Work request: Each record is to be duplicated exactly, with nothing added.

Listed entries:
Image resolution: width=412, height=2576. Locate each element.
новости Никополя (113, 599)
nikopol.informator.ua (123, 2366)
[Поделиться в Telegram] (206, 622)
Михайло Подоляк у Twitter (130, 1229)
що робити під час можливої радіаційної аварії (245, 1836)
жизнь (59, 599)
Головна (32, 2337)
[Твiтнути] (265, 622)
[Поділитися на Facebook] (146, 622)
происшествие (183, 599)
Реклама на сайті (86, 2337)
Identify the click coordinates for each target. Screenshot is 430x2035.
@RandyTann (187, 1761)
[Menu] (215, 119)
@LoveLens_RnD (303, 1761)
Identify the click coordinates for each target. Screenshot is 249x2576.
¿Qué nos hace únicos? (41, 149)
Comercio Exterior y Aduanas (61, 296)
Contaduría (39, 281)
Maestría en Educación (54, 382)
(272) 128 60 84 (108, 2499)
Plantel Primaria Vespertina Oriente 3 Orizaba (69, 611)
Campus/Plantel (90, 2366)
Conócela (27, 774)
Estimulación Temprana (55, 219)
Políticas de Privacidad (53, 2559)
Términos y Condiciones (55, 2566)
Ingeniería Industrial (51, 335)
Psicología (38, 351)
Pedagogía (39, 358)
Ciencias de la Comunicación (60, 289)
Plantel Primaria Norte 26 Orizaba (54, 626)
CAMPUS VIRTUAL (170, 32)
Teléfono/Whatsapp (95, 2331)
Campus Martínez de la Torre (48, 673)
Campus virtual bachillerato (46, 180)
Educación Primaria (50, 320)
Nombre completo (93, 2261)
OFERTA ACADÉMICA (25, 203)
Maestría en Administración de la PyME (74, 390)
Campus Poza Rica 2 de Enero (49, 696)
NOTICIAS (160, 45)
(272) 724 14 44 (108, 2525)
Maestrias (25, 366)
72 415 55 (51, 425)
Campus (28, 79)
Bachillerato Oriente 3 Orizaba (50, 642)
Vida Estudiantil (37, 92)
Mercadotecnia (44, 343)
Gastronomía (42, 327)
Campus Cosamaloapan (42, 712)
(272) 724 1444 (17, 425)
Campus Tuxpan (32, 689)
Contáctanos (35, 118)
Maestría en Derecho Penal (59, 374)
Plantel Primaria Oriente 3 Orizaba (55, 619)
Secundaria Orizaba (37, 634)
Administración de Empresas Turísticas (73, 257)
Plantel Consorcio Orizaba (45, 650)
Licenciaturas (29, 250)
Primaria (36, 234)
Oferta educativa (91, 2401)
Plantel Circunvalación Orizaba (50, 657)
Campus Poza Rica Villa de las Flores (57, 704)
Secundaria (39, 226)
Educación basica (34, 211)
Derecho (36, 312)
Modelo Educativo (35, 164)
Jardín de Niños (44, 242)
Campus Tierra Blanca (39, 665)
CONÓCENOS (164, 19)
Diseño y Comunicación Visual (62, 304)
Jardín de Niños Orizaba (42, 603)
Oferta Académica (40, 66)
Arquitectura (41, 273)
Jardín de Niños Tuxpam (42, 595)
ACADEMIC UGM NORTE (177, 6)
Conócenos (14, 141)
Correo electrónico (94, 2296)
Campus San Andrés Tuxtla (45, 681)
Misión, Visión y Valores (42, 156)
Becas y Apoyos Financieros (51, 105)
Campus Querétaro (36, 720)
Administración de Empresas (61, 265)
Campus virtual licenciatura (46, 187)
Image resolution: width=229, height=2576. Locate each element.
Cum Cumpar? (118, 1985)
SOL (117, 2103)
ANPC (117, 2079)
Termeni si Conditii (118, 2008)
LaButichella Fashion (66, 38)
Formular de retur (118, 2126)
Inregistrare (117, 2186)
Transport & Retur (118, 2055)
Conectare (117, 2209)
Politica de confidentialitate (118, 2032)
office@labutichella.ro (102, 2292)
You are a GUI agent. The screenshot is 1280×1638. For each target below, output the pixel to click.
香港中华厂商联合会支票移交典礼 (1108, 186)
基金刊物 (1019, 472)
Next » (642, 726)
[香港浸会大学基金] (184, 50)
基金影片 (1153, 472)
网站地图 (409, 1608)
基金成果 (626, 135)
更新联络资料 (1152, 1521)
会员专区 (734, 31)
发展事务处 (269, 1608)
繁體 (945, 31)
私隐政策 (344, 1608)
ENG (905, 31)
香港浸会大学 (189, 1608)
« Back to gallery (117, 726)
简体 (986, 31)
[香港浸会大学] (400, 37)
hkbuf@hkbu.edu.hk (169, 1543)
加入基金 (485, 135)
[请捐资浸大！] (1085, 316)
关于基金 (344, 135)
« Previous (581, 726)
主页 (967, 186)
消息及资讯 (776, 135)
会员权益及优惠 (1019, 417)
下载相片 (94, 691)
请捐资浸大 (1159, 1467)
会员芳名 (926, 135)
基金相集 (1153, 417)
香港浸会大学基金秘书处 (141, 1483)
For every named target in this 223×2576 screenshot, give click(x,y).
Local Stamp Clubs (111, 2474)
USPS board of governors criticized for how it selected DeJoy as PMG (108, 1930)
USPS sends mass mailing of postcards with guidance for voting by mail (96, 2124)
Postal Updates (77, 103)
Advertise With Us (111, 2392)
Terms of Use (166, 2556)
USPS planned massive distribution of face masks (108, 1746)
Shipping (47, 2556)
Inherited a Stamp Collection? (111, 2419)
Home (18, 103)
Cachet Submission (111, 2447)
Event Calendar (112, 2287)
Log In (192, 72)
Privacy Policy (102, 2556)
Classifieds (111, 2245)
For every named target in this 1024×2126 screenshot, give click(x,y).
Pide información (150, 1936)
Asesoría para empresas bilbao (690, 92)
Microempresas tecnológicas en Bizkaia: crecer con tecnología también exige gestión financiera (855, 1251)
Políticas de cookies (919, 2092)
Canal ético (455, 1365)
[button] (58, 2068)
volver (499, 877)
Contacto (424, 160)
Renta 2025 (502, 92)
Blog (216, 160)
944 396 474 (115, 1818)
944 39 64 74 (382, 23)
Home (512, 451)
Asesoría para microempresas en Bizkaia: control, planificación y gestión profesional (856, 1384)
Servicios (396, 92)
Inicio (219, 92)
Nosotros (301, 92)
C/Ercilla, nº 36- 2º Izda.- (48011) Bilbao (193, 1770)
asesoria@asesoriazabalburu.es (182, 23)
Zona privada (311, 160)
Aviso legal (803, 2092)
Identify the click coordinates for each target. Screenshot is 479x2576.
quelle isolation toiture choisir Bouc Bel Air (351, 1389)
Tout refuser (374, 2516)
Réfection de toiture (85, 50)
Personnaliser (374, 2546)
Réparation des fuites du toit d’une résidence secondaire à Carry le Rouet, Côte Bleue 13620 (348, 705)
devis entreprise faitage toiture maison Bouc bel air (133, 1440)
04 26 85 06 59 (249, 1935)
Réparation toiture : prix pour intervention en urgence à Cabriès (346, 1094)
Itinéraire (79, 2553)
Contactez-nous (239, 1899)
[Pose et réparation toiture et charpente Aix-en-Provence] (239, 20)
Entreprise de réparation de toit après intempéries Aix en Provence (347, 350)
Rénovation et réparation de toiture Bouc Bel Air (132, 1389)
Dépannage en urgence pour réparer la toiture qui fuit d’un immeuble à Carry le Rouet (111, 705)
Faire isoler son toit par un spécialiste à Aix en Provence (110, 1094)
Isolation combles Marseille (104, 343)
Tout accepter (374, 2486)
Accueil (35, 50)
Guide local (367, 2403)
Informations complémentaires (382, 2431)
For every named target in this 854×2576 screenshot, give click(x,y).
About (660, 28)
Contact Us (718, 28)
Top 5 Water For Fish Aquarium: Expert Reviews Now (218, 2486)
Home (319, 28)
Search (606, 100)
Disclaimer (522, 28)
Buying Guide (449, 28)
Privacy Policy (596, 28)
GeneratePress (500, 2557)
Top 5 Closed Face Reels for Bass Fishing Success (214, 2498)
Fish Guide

Solution:
Image resolution: width=412, height=2576. Locate each element.
новости Никополя (113, 599)
nikopol.informator.ua (123, 2366)
[Поделиться в Telegram] (206, 622)
Михайло Подоляк у Twitter (130, 1229)
що робити під час можливої радіаційної аварії (245, 1836)
жизнь (59, 599)
Головна (32, 2337)
[Твiтнути] (265, 622)
[Поділитися на Facebook] (146, 622)
происшествие (183, 599)
Реклама на сайті (86, 2337)
Identify the click coordinates for each target. Screenshot is 430x2035.
@RandyTann (187, 1761)
[Menu] (215, 119)
@LoveLens_RnD (303, 1761)
Identify the click coordinates for each target. Screenshot is 249x2576.
¿Qué nos hace únicos? (41, 149)
Comercio Exterior y Aduanas (61, 296)
Contaduría (39, 281)
Maestría en Educación (54, 382)
(272) 128 60 84 (108, 2499)
Plantel Primaria Vespertina Oriente 3 Orizaba (69, 611)
Campus/Plantel (90, 2366)
Conócela (27, 774)
Estimulación Temprana (55, 219)
Políticas de Privacidad (53, 2559)
Términos y Condiciones (55, 2566)
Ingeniería Industrial (51, 335)
Psicología (38, 351)
Pedagogía (39, 358)
Ciencias de la Comunicación (60, 289)
Plantel Primaria Norte 26 Orizaba (54, 626)
CAMPUS VIRTUAL (170, 32)
Teléfono/Whatsapp (95, 2331)
Campus Martínez de la Torre (48, 673)
Campus virtual bachillerato (46, 180)
Educación Primaria (50, 320)
Nombre completo (93, 2261)
OFERTA ACADÉMICA (25, 203)
Maestría en Administración de la PyME (74, 390)
Campus Poza Rica 2 de Enero (49, 696)
NOTICIAS (160, 45)
(272) 724 14 44 (108, 2525)
Maestrias (25, 366)
72 415 55 (51, 425)
Campus (28, 79)
Bachillerato Oriente 3 Orizaba (50, 642)
Vida Estudiantil (37, 92)
Mercadotecnia (44, 343)
Gastronomía (42, 327)
Campus Cosamaloapan (42, 712)
(272) 724 1444 (17, 425)
Campus Tuxpan (32, 689)
Contáctanos (35, 118)
Maestría en Derecho Penal (59, 374)
Plantel Primaria Oriente 3 Orizaba (55, 619)
Secundaria Orizaba (37, 634)
Administración de Empresas Turísticas (73, 257)
Plantel Consorcio Orizaba (45, 650)
Licenciaturas (29, 250)
Primaria (36, 234)
Oferta educativa (91, 2401)
Plantel Circunvalación Orizaba (50, 657)
Campus Poza Rica Villa de las Flores (57, 704)
Secundaria (39, 226)
Educación basica (34, 211)
Derecho (36, 312)
Modelo Educativo (35, 164)
Jardín de Niños (44, 242)
Campus Tierra Blanca (39, 665)
CONÓCENOS (164, 19)
Diseño y Comunicación Visual (62, 304)
Jardín de Niños Orizaba (42, 603)
Oferta Académica (40, 66)
Arquitectura (41, 273)
Jardín de Niños Tuxpam (42, 595)
ACADEMIC UGM NORTE (177, 6)
Conócenos (14, 141)
Correo electrónico (94, 2296)
Campus San Andrés Tuxtla (45, 681)
Misión, Visión y Valores (42, 156)
Becas y Apoyos Financieros (51, 105)
Campus Querétaro (36, 720)
Administración de Empresas (61, 265)
Campus virtual licenciatura (46, 187)
Image resolution: width=229, height=2576. Locate each element.
Cum Cumpar? (118, 1985)
SOL (117, 2103)
ANPC (117, 2079)
Termeni si Conditii (118, 2008)
LaButichella Fashion (66, 38)
Formular de retur (118, 2126)
Inregistrare (117, 2186)
Transport & Retur (118, 2055)
Conectare (117, 2209)
Politica de confidentialitate (118, 2032)
office@labutichella.ro (102, 2292)
You are a GUI agent. The screenshot is 1280×1638. For each target below, output the pixel to click.
香港中华厂商联合会支票移交典礼 (1108, 186)
基金刊物 (1019, 472)
Next » (642, 726)
[香港浸会大学基金] (184, 50)
基金影片 (1153, 472)
网站地图 (409, 1608)
基金成果 (626, 135)
更新联络资料 (1152, 1521)
会员专区 (734, 31)
发展事务处 (269, 1608)
繁體 (945, 31)
私隐政策 (344, 1608)
ENG (905, 31)
香港浸会大学 (189, 1608)
« Back to gallery (117, 726)
简体 (986, 31)
[香港浸会大学] (400, 37)
hkbuf@hkbu.edu.hk (169, 1543)
加入基金 (485, 135)
[请捐资浸大！] (1085, 316)
关于基金 (344, 135)
« Previous (581, 726)
主页 (967, 186)
消息及资讯 (776, 135)
会员权益及优惠 (1019, 417)
下载相片 (94, 691)
请捐资浸大 (1159, 1467)
会员芳名 (926, 135)
基金相集 (1153, 417)
香港浸会大学基金秘书处 (141, 1483)
For every named target in this 223×2576 screenshot, give click(x,y).
Local Stamp Clubs (111, 2474)
USPS board of governors criticized for how it selected DeJoy as PMG (108, 1930)
USPS sends mass mailing of postcards with guidance for voting by mail (96, 2124)
Postal Updates (77, 103)
Advertise With Us (111, 2392)
Terms of Use (166, 2556)
USPS planned massive distribution of face masks (108, 1746)
Shipping (47, 2556)
Inherited a Stamp Collection? (111, 2419)
Home (18, 103)
Cachet Submission (111, 2447)
Event Calendar (112, 2287)
Log In (192, 72)
Privacy Policy (102, 2556)
Classifieds (111, 2245)
For every named target in this 1024×2126 screenshot, give click(x,y).
Pide información (150, 1936)
Asesoría para empresas bilbao (690, 92)
Microempresas tecnológicas en Bizkaia: crecer con tecnología también exige gestión financiera (855, 1251)
Políticas de cookies (919, 2092)
Canal ético (455, 1365)
[button] (58, 2068)
volver (499, 877)
Contacto (424, 160)
Renta 2025 (502, 92)
Blog (216, 160)
944 396 474 (115, 1818)
944 39 64 74 (382, 23)
Home (512, 451)
Asesoría para microempresas en Bizkaia: control, planificación y gestión profesional (856, 1384)
Servicios (396, 92)
Inicio (219, 92)
Nosotros (301, 92)
C/Ercilla, nº 36- 2º Izda.- (48011) Bilbao (193, 1770)
asesoria@asesoriazabalburu.es (182, 23)
Zona privada (311, 160)
Aviso legal (803, 2092)
Identify the click coordinates for each target. Screenshot is 479x2576.
quelle isolation toiture choisir Bouc Bel Air (351, 1389)
Tout refuser (374, 2516)
Réfection de toiture (85, 50)
Personnaliser (374, 2546)
Réparation des fuites du toit d’une résidence secondaire à Carry le Rouet, Côte Bleue 13620 (348, 705)
devis entreprise faitage toiture maison Bouc bel air (133, 1440)
04 26 85 06 59 (249, 1935)
Réparation toiture : prix pour intervention en urgence à Cabriès (346, 1094)
Itinéraire (79, 2553)
Contactez-nous (239, 1899)
[Pose et réparation toiture et charpente Aix-en-Provence] (239, 20)
Entreprise de réparation de toit après intempéries Aix en Provence (347, 350)
Rénovation et réparation de toiture Bouc Bel Air (132, 1389)
Dépannage en urgence pour réparer la toiture qui fuit d’un immeuble à Carry le Rouet (111, 705)
Faire isoler son toit par un spécialiste à Aix en Provence (110, 1094)
Isolation combles Marseille (104, 343)
Tout accepter (374, 2486)
Accueil (35, 50)
Guide local (367, 2403)
Informations complémentaires (382, 2431)
For every named target in this 854×2576 screenshot, give click(x,y).
About (660, 28)
Contact Us (718, 28)
Top 5 Water For Fish Aquarium: Expert Reviews Now (218, 2486)
Home (319, 28)
Search (606, 100)
Disclaimer (522, 28)
Buying Guide (449, 28)
Privacy Policy (596, 28)
GeneratePress (500, 2557)
Top 5 Closed Face Reels for Bass Fishing Success (214, 2498)
Fish Guide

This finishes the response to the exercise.